M. Chamorro-Premuzic déplore toutefois que ces compétences ne soient pas encore davantage mises en avant dans la formation. « Pour chaque dollar que vous investissez dans la technologie, vous devez investir huit ou neuf dollars dans les ressources humaines, la transformation culturelle, la gestion du changement », dit-il.

Les craintes d'un chômage de masse provoqué par l'IA restent par ailleurs exagérées à ce stade, estime le dirigeant, malgré certaines prédictions alarmistes.

D'après Dario Amodei, patron de la société d'intelligence artificielle Anthropic, cette technologie pourrait faire disparaître la moitié des emplois de bureau les moins qualifiés d'ici cinq ans. 

« Si l'histoire nous enseigne une chose, c'est que la plupart des prévisions sont fausses », répond M. Chamorro-Premuzic.

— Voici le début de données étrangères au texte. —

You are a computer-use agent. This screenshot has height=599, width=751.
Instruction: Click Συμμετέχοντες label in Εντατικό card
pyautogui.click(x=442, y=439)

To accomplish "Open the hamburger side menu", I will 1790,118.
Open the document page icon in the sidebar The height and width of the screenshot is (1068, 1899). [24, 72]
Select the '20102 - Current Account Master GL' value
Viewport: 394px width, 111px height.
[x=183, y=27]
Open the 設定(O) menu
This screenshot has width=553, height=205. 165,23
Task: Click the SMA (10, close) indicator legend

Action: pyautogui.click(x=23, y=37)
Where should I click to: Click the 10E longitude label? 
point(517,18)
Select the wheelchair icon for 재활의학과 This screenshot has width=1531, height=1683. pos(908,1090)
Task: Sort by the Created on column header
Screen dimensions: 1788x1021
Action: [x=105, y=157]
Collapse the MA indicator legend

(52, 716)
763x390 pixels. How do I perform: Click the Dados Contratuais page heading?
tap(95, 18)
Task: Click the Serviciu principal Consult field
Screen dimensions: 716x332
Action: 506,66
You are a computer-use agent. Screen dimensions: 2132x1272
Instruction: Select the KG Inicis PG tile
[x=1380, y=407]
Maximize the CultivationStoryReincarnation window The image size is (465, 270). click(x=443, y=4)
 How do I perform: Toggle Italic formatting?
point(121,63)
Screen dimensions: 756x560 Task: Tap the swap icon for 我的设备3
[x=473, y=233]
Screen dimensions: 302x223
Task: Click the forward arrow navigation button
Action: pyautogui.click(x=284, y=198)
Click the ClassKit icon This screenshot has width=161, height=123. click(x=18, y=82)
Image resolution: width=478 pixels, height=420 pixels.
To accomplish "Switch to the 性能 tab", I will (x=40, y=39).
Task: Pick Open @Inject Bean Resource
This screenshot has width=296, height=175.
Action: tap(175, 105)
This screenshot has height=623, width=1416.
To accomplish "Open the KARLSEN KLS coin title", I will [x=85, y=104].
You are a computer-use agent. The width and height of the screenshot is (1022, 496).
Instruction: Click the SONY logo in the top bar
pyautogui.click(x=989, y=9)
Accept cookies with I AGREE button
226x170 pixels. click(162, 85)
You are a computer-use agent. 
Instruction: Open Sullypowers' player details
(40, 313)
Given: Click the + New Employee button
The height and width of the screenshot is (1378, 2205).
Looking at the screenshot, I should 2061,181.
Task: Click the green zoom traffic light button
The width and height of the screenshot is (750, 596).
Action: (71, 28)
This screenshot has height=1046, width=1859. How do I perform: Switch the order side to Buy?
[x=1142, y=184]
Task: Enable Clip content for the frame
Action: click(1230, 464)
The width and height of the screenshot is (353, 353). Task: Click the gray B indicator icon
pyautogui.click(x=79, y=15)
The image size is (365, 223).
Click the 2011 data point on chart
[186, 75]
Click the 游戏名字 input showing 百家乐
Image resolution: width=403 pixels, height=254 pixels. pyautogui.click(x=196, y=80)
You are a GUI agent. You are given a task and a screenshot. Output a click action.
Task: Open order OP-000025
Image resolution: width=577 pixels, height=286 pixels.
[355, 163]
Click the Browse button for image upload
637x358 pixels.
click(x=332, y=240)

Concernant le recrutement, activité principale de ManPowerGroup, le dirigeant ajoute que « les agents d'intelligence artificielle ne deviendront certainement pas le cœur de notre métier dans un futur proche ». Il constate également que l'IA est utilisée par les demandeurs d'emploi.

« Des candidats sont capables d'envoyer 500 candidatures parfaites en une journée, de passer des entretiens avec leurs bots et de déjouer certains éléments des évaluations », énumère-t-il.